Nicole-Barbe’s creative mind probably saved her business. “Champagne,” or sparkling wine, is so named because of the region it comes from: the northeast corner of France called Champagne. (Be leery of anyone who offers to sell you champagne that is not bottled in France. Champagne’s vintners own the exclusive rights to the term champagne) There, grape growers had developed a method of aging wines, rather than selling them as soon as they were casked. The process added to expense, and thus Champagne vintners produced wine for a small, upscale market. These vintners discovered that if red grapes are pressed lightly and quickly enough, they produce a clear, or white, wine. The grapes must be harvested and pressed at just the right moment (one man claimed that he only harvested during a full moon!).
Preparation of white, sparkling wine included bottling, which preserved the foam produced during the second fermentation of the wine. Nevertheless, the sparkling wine still suffered from a cloudy sediment that formed in the bottle during fermentation. Veuve Clicquot invented a table de rémuage, or riddling table, to clarify her wines. The riddling table included a series of narrow holes, which held the wine bottles upside down. The idea behind the table de rémuage was to bring the sediment that formed at the bottom of the bottle to the top of the bottle, so that it could collect in the cork. Gradually, the bottle was then returned to its upright position, uncorked, emptied of the sediment, and then recorked, without losing any of its bubbly effervescence.

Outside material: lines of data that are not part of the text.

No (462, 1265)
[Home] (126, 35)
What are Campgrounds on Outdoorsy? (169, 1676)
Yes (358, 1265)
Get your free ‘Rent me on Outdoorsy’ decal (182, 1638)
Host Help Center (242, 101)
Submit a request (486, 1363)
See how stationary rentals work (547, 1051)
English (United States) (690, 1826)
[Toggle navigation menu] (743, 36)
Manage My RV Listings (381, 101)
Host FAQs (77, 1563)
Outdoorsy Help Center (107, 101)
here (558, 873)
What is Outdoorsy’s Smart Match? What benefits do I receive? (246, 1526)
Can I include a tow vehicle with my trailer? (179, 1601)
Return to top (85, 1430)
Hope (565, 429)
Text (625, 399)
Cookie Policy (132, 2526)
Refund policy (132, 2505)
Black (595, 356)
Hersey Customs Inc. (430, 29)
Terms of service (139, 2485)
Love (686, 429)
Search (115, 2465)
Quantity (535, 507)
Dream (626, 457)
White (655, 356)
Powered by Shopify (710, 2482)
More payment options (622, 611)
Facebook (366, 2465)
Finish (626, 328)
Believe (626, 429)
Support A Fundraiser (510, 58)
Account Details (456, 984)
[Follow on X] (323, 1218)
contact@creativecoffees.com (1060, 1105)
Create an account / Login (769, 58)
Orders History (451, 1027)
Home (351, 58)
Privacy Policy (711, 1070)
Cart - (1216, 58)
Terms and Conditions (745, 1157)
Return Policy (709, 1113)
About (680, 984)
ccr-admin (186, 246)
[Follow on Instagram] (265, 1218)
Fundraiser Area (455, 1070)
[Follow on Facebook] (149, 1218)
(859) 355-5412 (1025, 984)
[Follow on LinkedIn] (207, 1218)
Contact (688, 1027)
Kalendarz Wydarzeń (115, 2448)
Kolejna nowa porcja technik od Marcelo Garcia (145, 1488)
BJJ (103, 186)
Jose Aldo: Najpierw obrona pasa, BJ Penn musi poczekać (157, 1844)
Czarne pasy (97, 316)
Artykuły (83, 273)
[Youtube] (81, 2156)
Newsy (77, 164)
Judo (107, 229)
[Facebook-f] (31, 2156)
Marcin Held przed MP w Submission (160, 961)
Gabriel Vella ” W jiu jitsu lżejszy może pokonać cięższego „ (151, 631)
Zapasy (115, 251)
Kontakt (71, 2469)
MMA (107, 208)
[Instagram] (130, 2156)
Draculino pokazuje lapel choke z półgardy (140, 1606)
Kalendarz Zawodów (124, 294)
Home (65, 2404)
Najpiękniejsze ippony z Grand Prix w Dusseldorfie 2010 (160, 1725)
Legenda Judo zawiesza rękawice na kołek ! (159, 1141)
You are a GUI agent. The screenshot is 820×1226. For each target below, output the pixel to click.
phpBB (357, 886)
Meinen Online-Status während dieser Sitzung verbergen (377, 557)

Even with her invention, however, Clicquot faced difficulties in shipping her product, due to the war. In early 1814, however, there were signs that soon
Napoleon would be deposed as ruler of France, and that the war would end. Russia had also been at war with France and had closed its borders to French businesses. Clicquot, in her businesslike manner, decided to gamble on her hunch: she immediately outfitted a ship full of wines and ordered the ship to set sail for St. Petersburg, Russia. At the end of 1814, the harbor opened, and Clicquot delivered her wines to her appreciative Russian clients.
Veuve Clicquot died in 1866, at the age of 89.